BRASÍLIA, DF (FOLHAPRESS) - O presidente do STF (Supremo Tribunal Federal), Edson Fachin, disse nesta sexta-feira (29) que o CNJ (Conselho Nacional de Justiça) irá aplicar a decisão do tribunal que acabou com a aposentadoria compulsória com afastamento remunerado como punição a juízes que cometem irregularidades.

O magistrado, que também está à frente do CNJ, afirmou que o órgão deve regulamentar a medida nos próximos 30 dias e que começará a implementá-la em casos concretos analisados pelos conselheiros.

Fachin deu as declarações à imprensa durante o Encontro Regional da Magistratura em Manaus.

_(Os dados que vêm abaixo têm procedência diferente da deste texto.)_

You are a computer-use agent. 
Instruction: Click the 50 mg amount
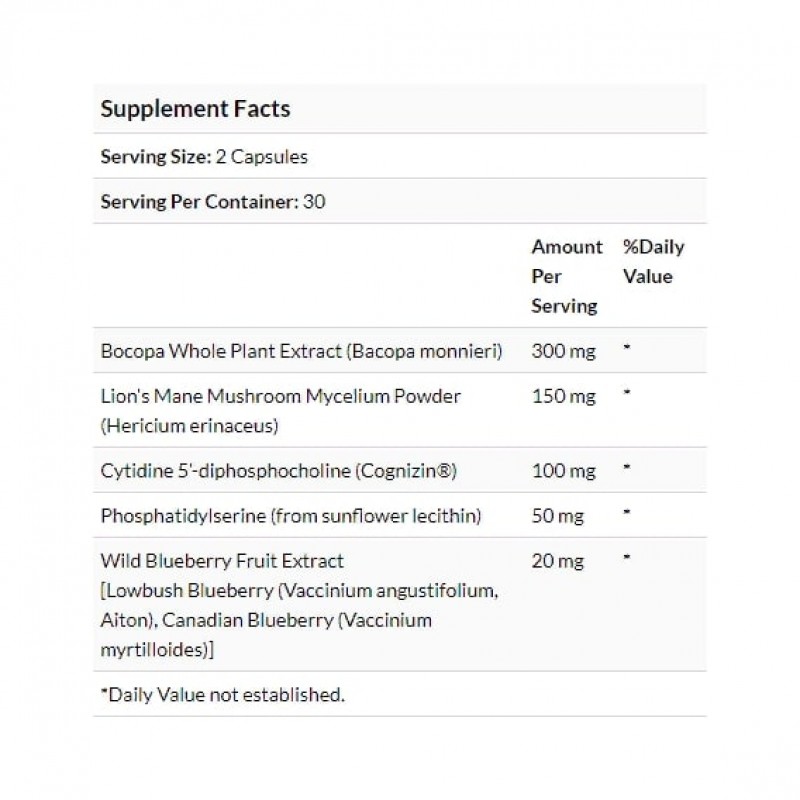(x=558, y=514)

O presidente do STF defendeu que, quando se pune um juiz que adotou um comportamento indevido, "o que se está fazendo é prestigiar a imensa maioria de magistrados e magistradas que, cotidianamente, cumprem suas funções".

"Portanto, responder e aplicar a penalidade, que não seja apenas um prêmio, mas de fato uma sanção. É o caminho que nós vamos adotar", declarou.

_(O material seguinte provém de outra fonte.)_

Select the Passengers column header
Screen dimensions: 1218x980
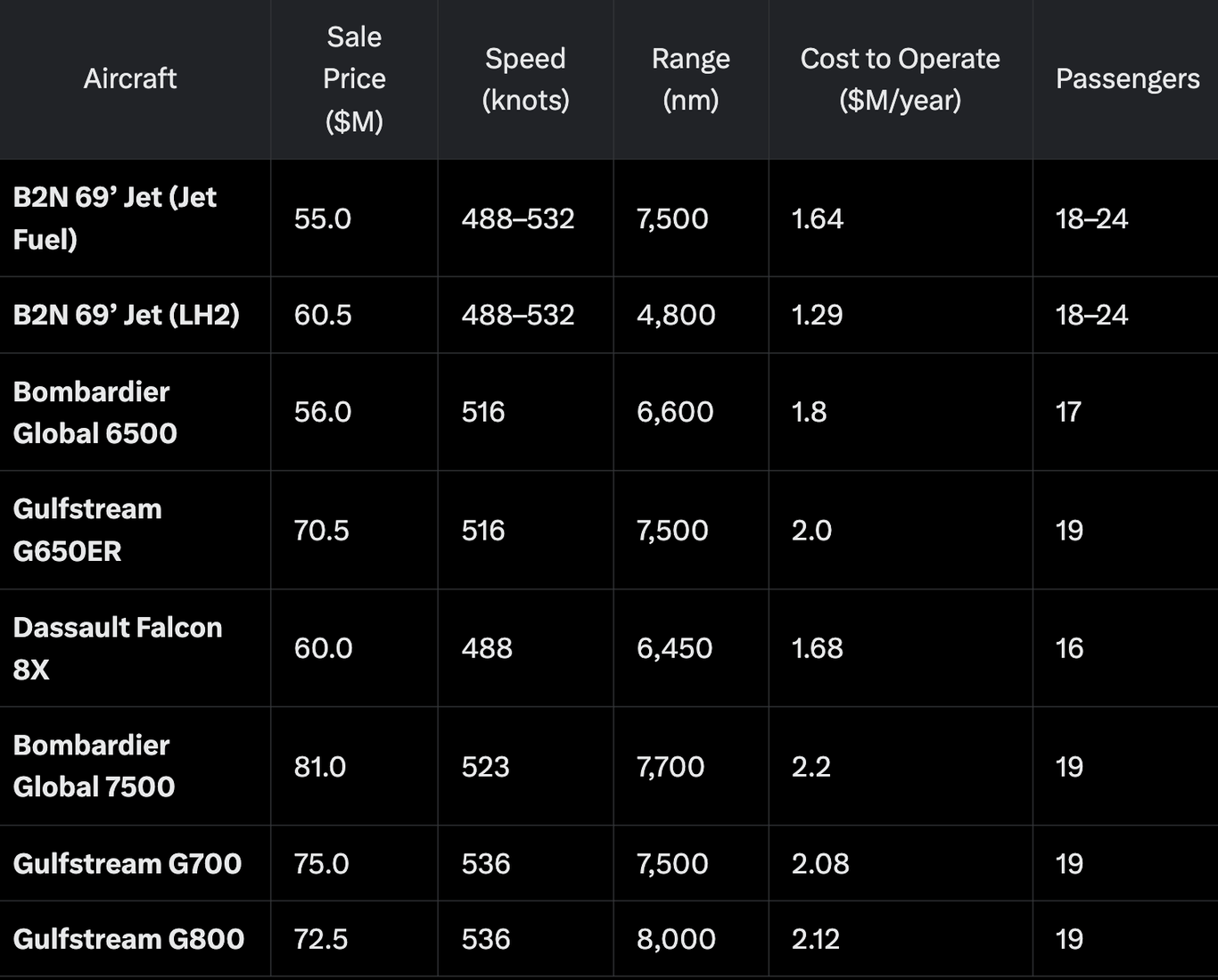point(1127,78)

A decisão de acabar com aposentadoria compulsória e substituir a sanção por infrações graves foi tomada pela Primeira Turma do STF na terça (26). Os ministros foram unânimes ao seguir o entendimento de Flávio Dino, que havia decidido sobre o tema de forma monocrática (individual).

Pelo voto do relator, que foi acompanhado por Alexandre de Moraes, Cristiano Zanin e Cármen Lúcia, a punição com manutenção de recebimentos significaria impunidade.

A perda do cargo, pela decisão, fica condicionada a uma ação perante o próprio Supremo, depois de processo administrativo nesse sentido.